I asked John what a sugarbabe should put on her profile to attract a potential sugardaddy. “Sugardaddies want someone who is attractive and reasonably intelligent that they can talk to as well as hopefully ‘other things’.” I think we all know which ‘other things’ are hidden behind that euphemism, but of course we don’t know whether or not this is usually the case. “It’s not enough to say you enjoy fine foods, mention some of them and explain why you enjoy them.” Lots of the sugardaddies’ profiles seem to reflect this, stating that they want to know the exact interests of a sugarbabe upfront so that they can plan dates or ‘arrangements’, as they are sometimes referred to, accordingly.
So, how about pictures? We all know that photos are a crucial part of a dating profile, but how does it work for a sugarbabe wanting to attract a sugardaddy? “For women, sexy is good, but sexually suggestive is not. An alluring smile goes a lot further than one of you in see-thru lingerie in a sexual position.” Sexy is good. Of course sexy is good. It seems as though a woman’s attractiveness is her half of the ‘deal’. ‘I will treat you to an expensive dinner and gifts in exchange for the company of a beautiful woman’. And the advice for men? “Make certain the pictures you post are current,” says John, before offering up my favourite piece of online dating advice ever: “Also, try not to post pictures of you with fish or animals you have killed. It’s great if you are trying to get into the safari club but not when looking for a date.” Got that, men? Current, but keep the dead animals to a minimum.
The thing that really strikes me about a site that claims to be ‘Where the classy, attractive and affluent meet’ is the distinctly shabby feel of the site itself. It has been ‘delivering a superior dating service since 2002’, and I’m not honestly convinced that it has been updated since then. It doesn’t look like the realm of the inherently ‘classy’. This continues throughout the site. Nothing looks slick or modern, and if I were a sharp shooting sugardaddy, I certainly wouldn’t feel comfortable shedding my hard-earned money into this somewhat amateurish-looking site.
The main question people ask about this site is ‘Is it OK? Is this moral?’ This isn’t something that I, or John, can say with any certainty. Presuming everyone has signed up of their own will and they know the terms of the arrangements with the sugardaddies and sugarbabes, it is difficult to form much of an argument against it. Is it exploiting vulnerable people? Again, hard to say.

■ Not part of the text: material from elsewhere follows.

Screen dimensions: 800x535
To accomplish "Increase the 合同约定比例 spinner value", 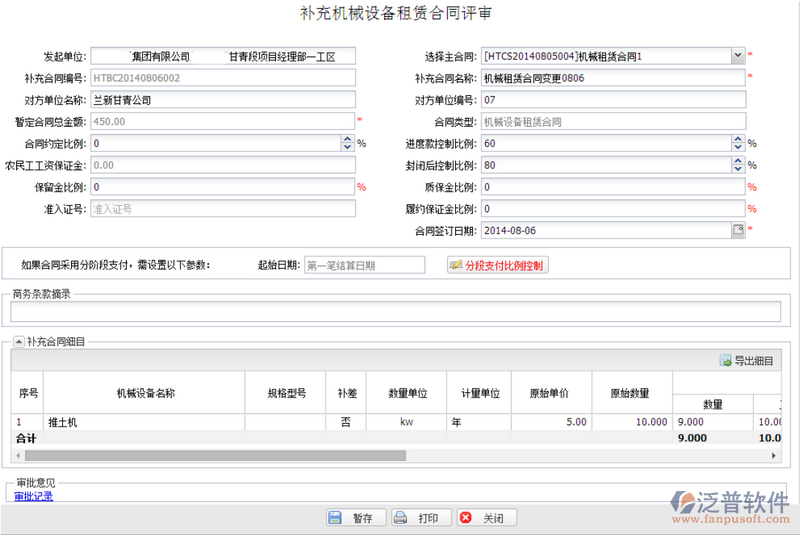I will (348, 140).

It’s easy to see why a young girl desperate for money or a lifestyle beyond her means might be tempted to sign up. It’s equally easy to see why a lonely man with more money than he could ever need might want to use this to attract an attractive companion.
Maybe every single member of Sugardaddie is looking for love and a long term relationship. However, even John is aware that this isn’t the case. He knows that some members of the site are simply looking for ‘a short-term relationship or a meal ticket or a hook-up’. While I am sure that this can be said of most online dating sites, I would hazard a guess that it is somewhat more prevalent on a site that provides a place, to put bluntly, for wealthy men to meet pretty girls and buy them things in exchange for company and ‘other things’.
What do you think? Is this site a little too close to an online escort service for comfort, or is this a perfectly legitimate way to filter potential partners by the traits that are important to you? I haven’t yet formed a solid opinion on the site, so I’d be interested to hear what you make of it.